DETAILED DESCRIPTION OF INVENTION

(1) The alloy composition of martensitic steels has hitherto been restricted by the formation of the Z phase within the time over which the component is utilized.

(2) The alloy of the invention comprises at least (in % by weight): carbon (C): 0.15%-0.25%, preferably 0.19%-0.21%, silicon (Si): 0.0%-0.08%, preferably 0.0%-0.06%, manganese (Mn): 0.03%-0.20%, preferably 0.05%-0.15%, chromium (Cr): 9.5%-10.5%, preferably 9.8%-10.2%, molybdenum (Mo): 0.4%-1.0%, preferably 0.6%-0.8%, tungsten (W): 1.6%-2.4%, preferably 1.9%-2.1%, cobalt (Co): 2.5%-3.5%, preferably 2.8%-3.2%, nickel (Ni): 0.0%-0.40%, preferably 0.0%-0.20%, boron (B): 0.003%-0.02%, preferably 0.006%-0.01%, nitrogen (N): 0.0%-0.40%, preferably 0.0%-0.20%, titanium (Ti): 0.02%-0.10%, preferably 0.04%-0.08%, vanadium (V): 0.10%-0.30%, preferably 0.15%-0.25%, niobium (Nb): 0.02%-0.08%, preferably 0.04%-0.06%, copper (Cu): 1.20%-2.10%, preferably 1.65%-1.85%, aluminum (Al): 0.003%-0.06%, in particular 0.005%-0.04%, balance iron (Fe), in particular consisting of these elements.
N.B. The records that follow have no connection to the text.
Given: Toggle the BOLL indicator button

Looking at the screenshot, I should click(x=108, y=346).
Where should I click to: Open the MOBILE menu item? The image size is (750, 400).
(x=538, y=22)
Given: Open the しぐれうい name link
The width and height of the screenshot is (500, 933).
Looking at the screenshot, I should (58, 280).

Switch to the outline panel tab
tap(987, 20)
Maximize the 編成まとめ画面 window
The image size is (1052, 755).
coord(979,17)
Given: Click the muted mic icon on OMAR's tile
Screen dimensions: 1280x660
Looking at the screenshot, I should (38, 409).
(3) New concepts enable the limit to be shifted: a) shifting of the formation of the Z-phase towards 200 000 hours, b) formation of the Z-phase before commencement of the time over which the later GT forged component is utilized.

(4) As a consequence, the mechanical properties no longer change over the time of utilization as a result of the formation of the Z-phase. Instead, the characteristic values due to the formation of the Z-phase are much more constant. Design of the components is possible.
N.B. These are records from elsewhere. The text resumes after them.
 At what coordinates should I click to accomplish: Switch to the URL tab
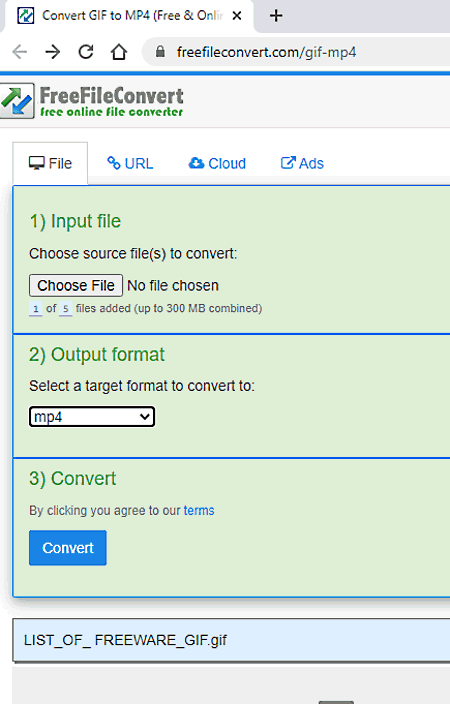[130, 163]
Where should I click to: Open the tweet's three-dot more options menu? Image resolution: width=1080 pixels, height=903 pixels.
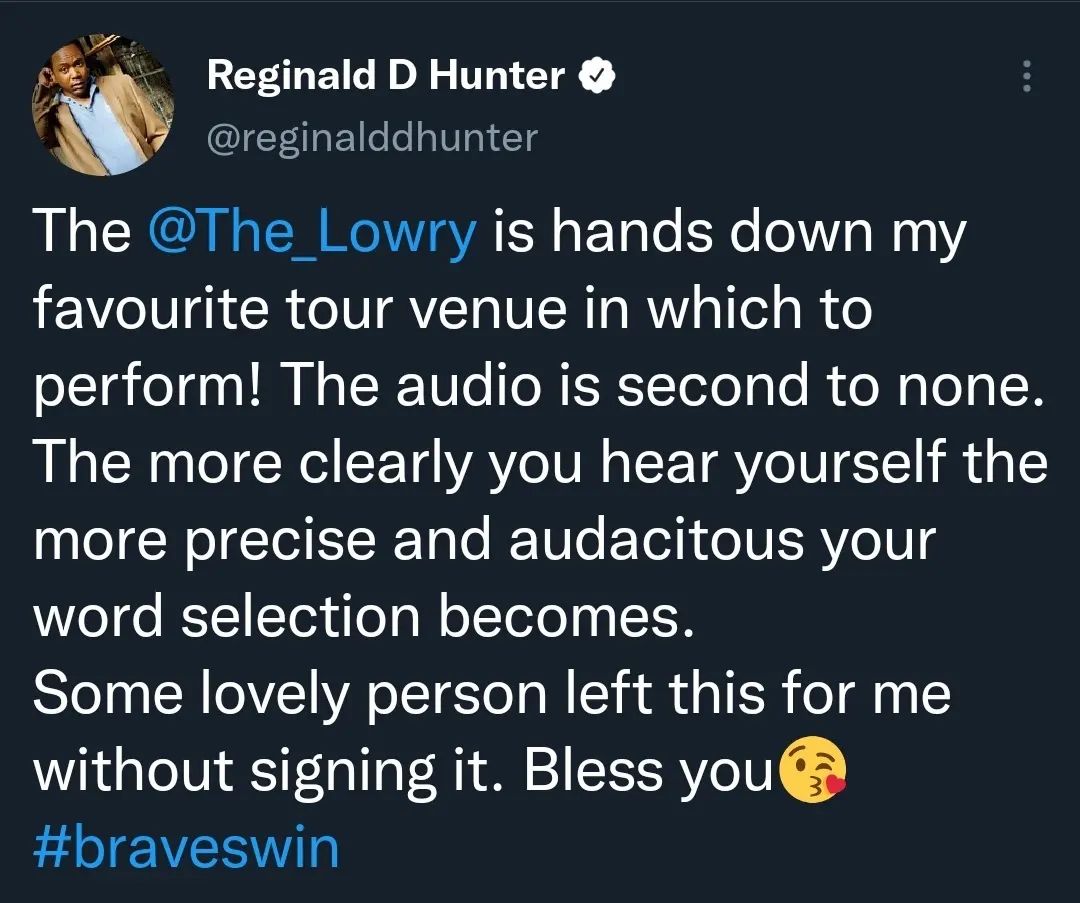click(1024, 77)
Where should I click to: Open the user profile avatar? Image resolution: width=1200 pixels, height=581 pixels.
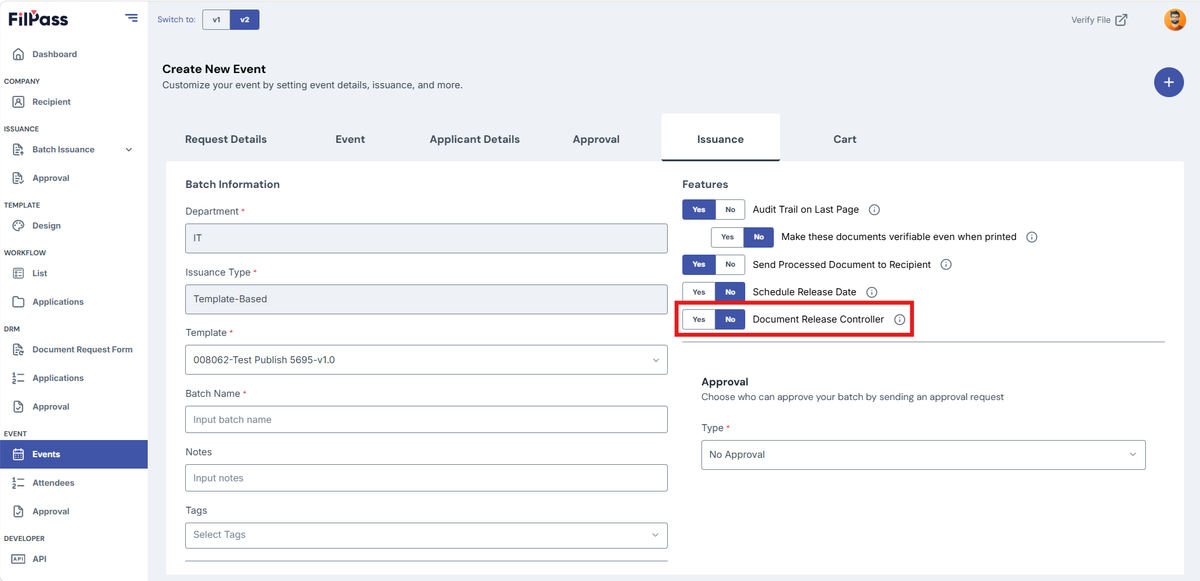click(1175, 19)
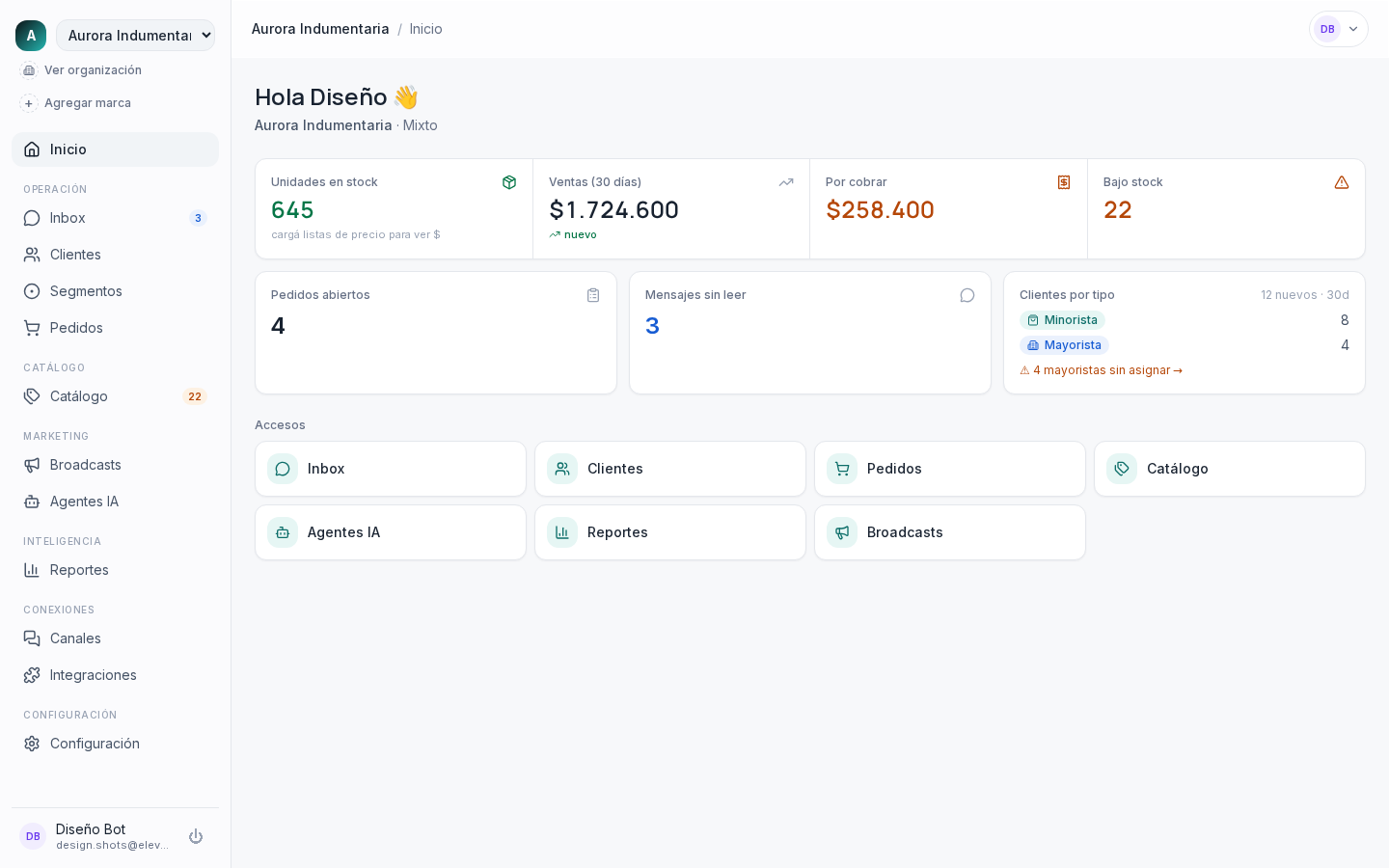Click the Agentes IA robot icon in Accesos
The image size is (1389, 868).
[x=283, y=532]
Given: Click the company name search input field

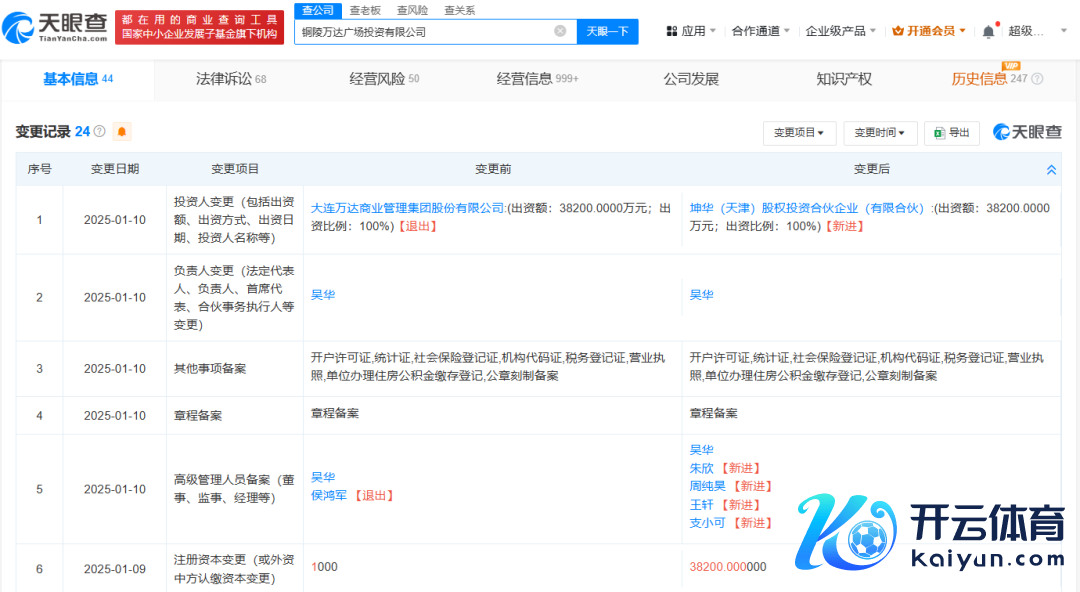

(5) An advantageous embodiment is (in % by weight): carbon (C): 0.20%, silicon (Si): 0.06%, manganese (Mn): 0.10%, chromium (Cr): 10%, molybdenum (Mo): 0.7%, tungsten (W): 2.0%, cobalt (Co): 3.0%, nickel (Ni): 0.0%, boron (B): 0.010%, nitrogen (N): 0.0%, titanium (Ti): 0.05%, vanadium (V): 0.20%, niobium (Nb): 0.05%, copper (Cu): 1.75%, aluminum (Al): 0.02%, balance iron (Fe).

(6) Apart from the use as forged disk in a gas turbine, further uses are conceivable, for example gas turbine compressor blades, steam turbine blade or as steam turbine forged part.

(7) The advantages are: —expansion of the use range of “inexpensive” iron-based alloys compared to “expensive nickel-based materials”, —faster workability of the rotor components based on iron (9%-11% of Cr) compared to nickel-based materials, —experience from the construction, finishing and production of the high-alloy iron-based alloys can largely be carried over; this helps, for example, in all probabilistic approaches (e.g. fracture mechanics =>minimized risk), —use temperature can be increased and therefore makes power and performance increases for the machine possible without external cooling being necessary.